Dans un cas comme dans l'autre, L'Apprentie Sorcière était voué à n'être qu'une alternative à Mary Poppins. L'idée-même de le produire n'a été lancée par Walt Disney que dans le but de narguer Pamela Travers qui refusait de lui céder les droits sur les livres de la nounou au parapluie. Une fois qu'un compromis fût trouvé, le projet resta dans les tiroirs avant d'être repris en charge en 1969 après que la compagnie ait perdu son fondateur. Il mérite ceci dit d'être défendu par rapport à une critique trop souvent répétée, le fait que les studios se reposaient trop sur leurs acquis alors que cette tendance avait déjà commencé sous l'ère de l'Oncle Walt où plusieurs équipes étaient envoyées sur des commandes du même ADN dès que la recette s'avérait fructueuse.
Mais personne ne se voilera la face, tout dans L'Apprentie Sorcière est pensé et réfléchi pour avoir un arrière-goût de Mary Poppins. Si nous n'avons pas affaire à une redite et que des éléments se distinguent, les faux-airs s'accumulent, dus à une équipe technique quasi-identique (réalisateur, scénaristes, compositeurs, chef décorateur etc...) et à une entreprise qui se creuse les méninges pour savoir comment rebondir sans son créateur.

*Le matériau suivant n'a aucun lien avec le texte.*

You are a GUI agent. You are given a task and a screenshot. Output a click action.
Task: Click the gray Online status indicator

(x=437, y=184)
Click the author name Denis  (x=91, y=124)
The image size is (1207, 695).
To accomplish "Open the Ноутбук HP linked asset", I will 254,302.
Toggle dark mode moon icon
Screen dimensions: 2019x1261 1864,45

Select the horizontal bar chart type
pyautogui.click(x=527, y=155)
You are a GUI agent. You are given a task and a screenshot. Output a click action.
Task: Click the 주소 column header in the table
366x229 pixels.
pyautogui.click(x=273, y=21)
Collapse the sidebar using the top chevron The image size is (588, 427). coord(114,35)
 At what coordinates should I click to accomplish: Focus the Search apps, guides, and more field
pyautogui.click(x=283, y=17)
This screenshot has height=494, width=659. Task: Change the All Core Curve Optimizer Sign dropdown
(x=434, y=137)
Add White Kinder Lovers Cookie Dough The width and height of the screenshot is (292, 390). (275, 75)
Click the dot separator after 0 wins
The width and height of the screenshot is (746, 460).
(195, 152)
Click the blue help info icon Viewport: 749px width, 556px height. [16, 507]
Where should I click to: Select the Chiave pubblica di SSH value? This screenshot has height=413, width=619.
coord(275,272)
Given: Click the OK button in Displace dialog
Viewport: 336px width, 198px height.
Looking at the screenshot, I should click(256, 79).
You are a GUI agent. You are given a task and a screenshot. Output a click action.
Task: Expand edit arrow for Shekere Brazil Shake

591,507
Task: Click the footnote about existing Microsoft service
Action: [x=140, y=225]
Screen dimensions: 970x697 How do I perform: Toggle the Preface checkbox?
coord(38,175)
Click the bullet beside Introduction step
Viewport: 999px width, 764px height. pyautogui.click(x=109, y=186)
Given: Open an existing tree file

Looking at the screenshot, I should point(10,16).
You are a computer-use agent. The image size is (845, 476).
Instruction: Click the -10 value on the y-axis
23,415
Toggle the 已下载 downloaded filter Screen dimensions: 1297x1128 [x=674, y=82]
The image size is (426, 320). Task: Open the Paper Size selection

Quiconque voulant juger le produit final sans comparatif sera bien embêté mais au-delà de ses ressemblances, il arrive que L'Apprentie Sorcière trouve sa voie quand il s'amuse à aller dans le sens opposé, son héroïne par exemple, Églantine Price, échouant lamentablement lors de son premier vol et les enfants qu'elle recueille chez elle n'étant pas étonnés de voir une ensorceleuse à califourchon sur son balais car ce serait selon eux "ce que toutes les sorcières font".
Les répliques sont particulièrement bien délivrées par les deux stars du film, Angela Lansbury et David Tomlinson. L'une so british apporte du tact et de la tenue, l'autre est son parfait contraire, escroc attachant qui donne un équilibre délicieux à cette collaboration. Les gamins ne peuvent pas s'en vanter et peinent à exister en tant que personnages (on en oublie qu'ils sont orphelins), servant juste de projection pour le jeune public bien qu'ils ne soient pas agaçants.
L'un des plus gros reproches à faire au scénario est qu'il trop tortueux. Tout comme Mary Poppins, il nous transporte de lieu fantaisiste en lieu fantaisiste mais lie plus difficilement les bouts, les transitions étant trop brèves. Ceci peut s'expliquer par le remontage du film qui a vu plus d'une vingtaine de minutes supprimée, la séquence de Portobello Road ou des rôles secondaires comme le libraire en pâtissent. Heureusement, de très chouettes scènes ont survécu tel un hilarant match de football entre animaux (dont la dynamique visuelle a probablement inspiré le futur Robin des Bois) et des échanges mignons entre les acteurs principaux.
Reste que toute cette aventure sert un but très étrangement introduit, la fin de la Seconde Guerre Mondiale, et qui s'achèvera sur un semi-échec. On se demande alors quel était le focus de l'histoire puisque les vies privées des personnages ont été mises à l'écart à l'exception d'une seule. Et demeure bien sûr cette utilisation maladroite (pour ne pas dire gênante) des Nazis lors du dernier acte où les soldats sont ridiculisés. La diabolisation a pu être évitée mais la timidité avec laquelle Disney présentent le parti (le colonel qui regretterait presque d'enfermer des civils, le non-sens de la mission) dérange.
Taxé de mauvaise copie, L'Apprentie Sorcière ne satisfait pas grand monde en 1971, et encore moins le conseil d'administration qui, déçu par les résultats financiers faibles, ralentit la cadence du nombre de productions et ne souhaite plus s'impliquer dans des projets aussi chers. Le film de Robert Stevenson, malgré ses défauts, garde de précieux atouts, notamment le charme de son casting, de sympathiques trouvailles et ses compositions musicales soignées.